• [BRIEF]: From the first entry to the last, copy the material exactly as it stands.

*** Opening RECORDS FOR PROCESSING ***

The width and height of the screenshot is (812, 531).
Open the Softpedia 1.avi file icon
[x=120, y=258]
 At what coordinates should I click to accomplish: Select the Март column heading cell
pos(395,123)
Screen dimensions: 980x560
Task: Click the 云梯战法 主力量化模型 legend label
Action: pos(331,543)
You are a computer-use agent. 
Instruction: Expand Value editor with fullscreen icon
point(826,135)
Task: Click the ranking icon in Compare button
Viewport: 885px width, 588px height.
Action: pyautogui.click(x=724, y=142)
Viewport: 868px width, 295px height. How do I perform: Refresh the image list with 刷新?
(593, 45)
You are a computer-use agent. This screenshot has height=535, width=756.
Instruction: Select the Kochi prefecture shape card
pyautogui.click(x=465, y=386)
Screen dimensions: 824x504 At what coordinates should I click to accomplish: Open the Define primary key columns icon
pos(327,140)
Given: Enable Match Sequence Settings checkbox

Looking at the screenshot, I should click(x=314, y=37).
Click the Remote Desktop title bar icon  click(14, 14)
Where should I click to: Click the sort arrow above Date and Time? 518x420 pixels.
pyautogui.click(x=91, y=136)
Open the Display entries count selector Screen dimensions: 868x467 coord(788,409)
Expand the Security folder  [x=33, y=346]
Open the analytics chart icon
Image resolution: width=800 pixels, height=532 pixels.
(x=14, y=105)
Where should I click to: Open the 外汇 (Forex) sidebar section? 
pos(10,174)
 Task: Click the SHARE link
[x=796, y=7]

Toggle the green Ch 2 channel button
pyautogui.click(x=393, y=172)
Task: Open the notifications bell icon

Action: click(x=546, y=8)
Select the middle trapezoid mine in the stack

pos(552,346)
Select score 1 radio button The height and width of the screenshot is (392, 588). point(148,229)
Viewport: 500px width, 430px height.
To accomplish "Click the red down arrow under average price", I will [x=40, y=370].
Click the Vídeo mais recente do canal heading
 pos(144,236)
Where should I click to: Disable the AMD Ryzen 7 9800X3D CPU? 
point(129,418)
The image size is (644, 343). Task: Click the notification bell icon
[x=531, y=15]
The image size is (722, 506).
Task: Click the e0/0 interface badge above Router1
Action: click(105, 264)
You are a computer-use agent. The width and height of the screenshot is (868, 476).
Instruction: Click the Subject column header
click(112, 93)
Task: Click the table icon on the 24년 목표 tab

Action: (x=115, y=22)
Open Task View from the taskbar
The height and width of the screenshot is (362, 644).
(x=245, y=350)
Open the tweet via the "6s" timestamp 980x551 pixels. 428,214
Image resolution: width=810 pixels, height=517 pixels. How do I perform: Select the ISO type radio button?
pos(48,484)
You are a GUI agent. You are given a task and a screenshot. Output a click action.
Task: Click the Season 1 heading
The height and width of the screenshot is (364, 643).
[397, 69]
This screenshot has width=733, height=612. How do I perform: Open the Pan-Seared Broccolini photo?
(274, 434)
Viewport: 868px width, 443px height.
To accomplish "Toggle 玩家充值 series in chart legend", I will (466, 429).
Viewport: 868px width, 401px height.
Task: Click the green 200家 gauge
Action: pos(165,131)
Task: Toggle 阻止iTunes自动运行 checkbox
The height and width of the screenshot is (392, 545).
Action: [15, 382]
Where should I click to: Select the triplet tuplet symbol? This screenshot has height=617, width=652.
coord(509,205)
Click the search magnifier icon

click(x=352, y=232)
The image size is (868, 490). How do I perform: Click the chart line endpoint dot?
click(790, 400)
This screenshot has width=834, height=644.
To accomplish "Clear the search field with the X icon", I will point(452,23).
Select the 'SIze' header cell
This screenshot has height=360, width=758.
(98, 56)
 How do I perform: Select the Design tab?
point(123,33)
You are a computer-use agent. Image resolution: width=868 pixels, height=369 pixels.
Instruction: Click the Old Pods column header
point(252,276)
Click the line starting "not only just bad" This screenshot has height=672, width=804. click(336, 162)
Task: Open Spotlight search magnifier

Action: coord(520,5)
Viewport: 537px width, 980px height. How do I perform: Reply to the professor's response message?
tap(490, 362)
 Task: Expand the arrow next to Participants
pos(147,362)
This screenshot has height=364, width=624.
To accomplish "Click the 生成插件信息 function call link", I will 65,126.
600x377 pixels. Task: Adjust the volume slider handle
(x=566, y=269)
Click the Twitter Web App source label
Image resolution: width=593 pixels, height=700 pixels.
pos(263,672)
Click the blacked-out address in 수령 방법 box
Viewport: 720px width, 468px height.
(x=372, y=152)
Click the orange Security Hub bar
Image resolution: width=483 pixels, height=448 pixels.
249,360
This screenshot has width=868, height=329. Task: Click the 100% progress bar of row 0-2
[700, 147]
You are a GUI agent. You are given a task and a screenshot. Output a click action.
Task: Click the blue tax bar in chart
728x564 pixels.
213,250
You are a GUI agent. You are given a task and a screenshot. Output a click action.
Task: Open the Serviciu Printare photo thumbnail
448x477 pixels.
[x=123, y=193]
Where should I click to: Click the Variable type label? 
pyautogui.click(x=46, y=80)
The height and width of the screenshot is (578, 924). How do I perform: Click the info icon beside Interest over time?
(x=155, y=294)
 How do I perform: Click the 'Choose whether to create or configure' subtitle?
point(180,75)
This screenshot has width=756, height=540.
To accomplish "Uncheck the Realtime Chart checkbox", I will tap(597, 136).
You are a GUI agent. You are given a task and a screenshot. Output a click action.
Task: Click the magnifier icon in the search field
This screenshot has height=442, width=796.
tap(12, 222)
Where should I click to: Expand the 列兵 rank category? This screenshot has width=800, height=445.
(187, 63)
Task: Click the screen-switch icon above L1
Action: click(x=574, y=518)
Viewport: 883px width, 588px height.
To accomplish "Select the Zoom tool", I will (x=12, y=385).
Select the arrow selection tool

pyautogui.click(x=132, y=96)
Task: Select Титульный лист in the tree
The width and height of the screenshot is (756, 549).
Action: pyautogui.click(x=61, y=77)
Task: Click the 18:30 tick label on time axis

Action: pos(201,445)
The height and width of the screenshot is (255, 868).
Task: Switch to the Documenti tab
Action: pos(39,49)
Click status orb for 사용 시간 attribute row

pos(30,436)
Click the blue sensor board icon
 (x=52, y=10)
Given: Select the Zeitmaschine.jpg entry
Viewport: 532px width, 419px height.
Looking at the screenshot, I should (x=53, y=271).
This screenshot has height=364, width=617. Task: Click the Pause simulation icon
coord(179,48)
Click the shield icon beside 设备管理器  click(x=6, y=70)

*** Closing RECORDS FOR PROCESSING ***

• [COMPLETED TASK]:
The width and height of the screenshot is (812, 531).
Open the Softpedia 1.avi file icon
[x=120, y=258]
 At what coordinates should I click to accomplish: Select the Март column heading cell
pos(395,123)
Screen dimensions: 980x560
Task: Click the 云梯战法 主力量化模型 legend label
Action: pos(331,543)
You are a computer-use agent. 
Instruction: Expand Value editor with fullscreen icon
point(826,135)
Task: Click the ranking icon in Compare button
Viewport: 885px width, 588px height.
Action: pyautogui.click(x=724, y=142)
Viewport: 868px width, 295px height. How do I perform: Refresh the image list with 刷新?
(593, 45)
You are a computer-use agent. This screenshot has height=535, width=756.
Instruction: Select the Kochi prefecture shape card
pyautogui.click(x=465, y=386)
Screen dimensions: 824x504 At what coordinates should I click to accomplish: Open the Define primary key columns icon
pos(327,140)
Given: Enable Match Sequence Settings checkbox

Looking at the screenshot, I should click(x=314, y=37).
Click the Remote Desktop title bar icon  click(14, 14)
Where should I click to: Click the sort arrow above Date and Time? 518x420 pixels.
pyautogui.click(x=91, y=136)
Open the Display entries count selector Screen dimensions: 868x467 coord(788,409)
Expand the Security folder  [x=33, y=346]
Open the analytics chart icon
Image resolution: width=800 pixels, height=532 pixels.
(x=14, y=105)
Where should I click to: Open the 外汇 (Forex) sidebar section? 
pos(10,174)
 Task: Click the SHARE link
[x=796, y=7]

Toggle the green Ch 2 channel button
pyautogui.click(x=393, y=172)
Task: Open the notifications bell icon

Action: click(x=546, y=8)
Select the middle trapezoid mine in the stack

pos(552,346)
Select score 1 radio button The height and width of the screenshot is (392, 588). point(148,229)
Viewport: 500px width, 430px height.
To accomplish "Click the red down arrow under average price", I will [x=40, y=370].
Click the Vídeo mais recente do canal heading
 pos(144,236)
Where should I click to: Disable the AMD Ryzen 7 9800X3D CPU? 
point(129,418)
The image size is (644, 343). Task: Click the notification bell icon
[x=531, y=15]
The image size is (722, 506).
Task: Click the e0/0 interface badge above Router1
Action: click(105, 264)
You are a computer-use agent. The width and height of the screenshot is (868, 476).
Instruction: Click the Subject column header
click(112, 93)
Task: Click the table icon on the 24년 목표 tab

Action: (x=115, y=22)
Open Task View from the taskbar
The height and width of the screenshot is (362, 644).
(x=245, y=350)
Open the tweet via the "6s" timestamp 980x551 pixels. 428,214
Image resolution: width=810 pixels, height=517 pixels. How do I perform: Select the ISO type radio button?
pos(48,484)
You are a GUI agent. You are given a task and a screenshot. Output a click action.
Task: Click the Season 1 heading
The height and width of the screenshot is (364, 643).
[397, 69]
This screenshot has width=733, height=612. How do I perform: Open the Pan-Seared Broccolini photo?
(274, 434)
Viewport: 868px width, 443px height.
To accomplish "Toggle 玩家充值 series in chart legend", I will (466, 429).
Viewport: 868px width, 401px height.
Task: Click the green 200家 gauge
Action: pos(165,131)
Task: Toggle 阻止iTunes自动运行 checkbox
The height and width of the screenshot is (392, 545).
Action: [15, 382]
Where should I click to: Select the triplet tuplet symbol? This screenshot has height=617, width=652.
coord(509,205)
Click the search magnifier icon

click(x=352, y=232)
The image size is (868, 490). How do I perform: Click the chart line endpoint dot?
click(790, 400)
This screenshot has width=834, height=644.
To accomplish "Clear the search field with the X icon", I will point(452,23).
Select the 'SIze' header cell
This screenshot has height=360, width=758.
(98, 56)
 How do I perform: Select the Design tab?
point(123,33)
You are a computer-use agent. Image resolution: width=868 pixels, height=369 pixels.
Instruction: Click the Old Pods column header
point(252,276)
Click the line starting "not only just bad" This screenshot has height=672, width=804. click(336, 162)
Task: Open Spotlight search magnifier

Action: coord(520,5)
Viewport: 537px width, 980px height. How do I perform: Reply to the professor's response message?
tap(490, 362)
 Task: Expand the arrow next to Participants
pos(147,362)
This screenshot has height=364, width=624.
To accomplish "Click the 生成插件信息 function call link", I will 65,126.
600x377 pixels. Task: Adjust the volume slider handle
(x=566, y=269)
Click the Twitter Web App source label
Image resolution: width=593 pixels, height=700 pixels.
pos(263,672)
Click the blacked-out address in 수령 방법 box
Viewport: 720px width, 468px height.
(x=372, y=152)
Click the orange Security Hub bar
Image resolution: width=483 pixels, height=448 pixels.
249,360
This screenshot has width=868, height=329. Task: Click the 100% progress bar of row 0-2
[700, 147]
You are a GUI agent. You are given a task and a screenshot. Output a click action.
Task: Click the blue tax bar in chart
728x564 pixels.
213,250
You are a GUI agent. You are given a task and a screenshot. Output a click action.
Task: Open the Serviciu Printare photo thumbnail
448x477 pixels.
[x=123, y=193]
Where should I click to: Click the Variable type label? 
pyautogui.click(x=46, y=80)
The height and width of the screenshot is (578, 924). How do I perform: Click the info icon beside Interest over time?
(x=155, y=294)
 How do I perform: Click the 'Choose whether to create or configure' subtitle?
point(180,75)
This screenshot has width=756, height=540.
To accomplish "Uncheck the Realtime Chart checkbox", I will tap(597, 136).
You are a GUI agent. You are given a task and a screenshot. Output a click action.
Task: Click the magnifier icon in the search field
This screenshot has height=442, width=796.
tap(12, 222)
Where should I click to: Expand the 列兵 rank category? This screenshot has width=800, height=445.
(187, 63)
Task: Click the screen-switch icon above L1
Action: click(x=574, y=518)
Viewport: 883px width, 588px height.
To accomplish "Select the Zoom tool", I will (x=12, y=385).
Select the arrow selection tool

pyautogui.click(x=132, y=96)
Task: Select Титульный лист in the tree
The width and height of the screenshot is (756, 549).
Action: pyautogui.click(x=61, y=77)
Task: Click the 18:30 tick label on time axis

Action: pos(201,445)
The height and width of the screenshot is (255, 868).
Task: Switch to the Documenti tab
Action: pos(39,49)
Click status orb for 사용 시간 attribute row

pos(30,436)
Click the blue sensor board icon
 (x=52, y=10)
Given: Select the Zeitmaschine.jpg entry
Viewport: 532px width, 419px height.
Looking at the screenshot, I should (x=53, y=271).
This screenshot has height=364, width=617. Task: Click the Pause simulation icon
coord(179,48)
Click the shield icon beside 设备管理器  click(x=6, y=70)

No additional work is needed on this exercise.